#### EXERCISE DETAILS
Exclude images; transcribe the rest of the data exactly.

#### DATA FOR THIS EXERCISE
####################
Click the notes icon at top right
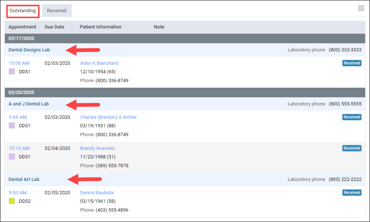This screenshot has width=370, height=222. (361, 8)
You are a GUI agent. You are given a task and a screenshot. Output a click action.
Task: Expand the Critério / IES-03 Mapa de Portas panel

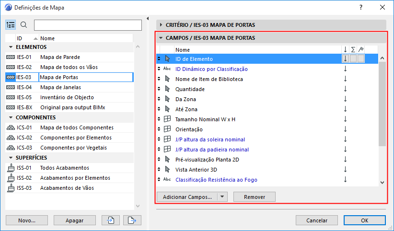161,25
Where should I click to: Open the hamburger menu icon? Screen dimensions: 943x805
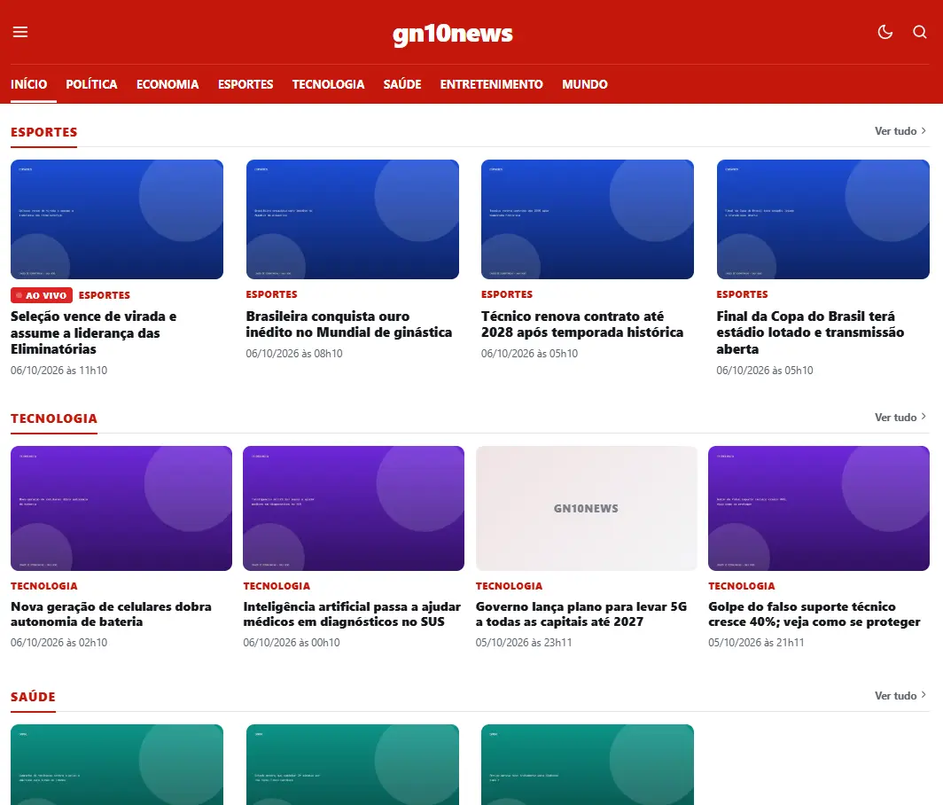20,32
####################
#### RESPONSE TO THE TASK
Click the notes icon at top right
This screenshot has width=370, height=222. (361, 8)
You are a GUI agent. You are given a task and a screenshot. Output a click action.
Task: Expand the Critério / IES-03 Mapa de Portas panel

161,25
Where should I click to: Open the hamburger menu icon? Screen dimensions: 943x805
20,32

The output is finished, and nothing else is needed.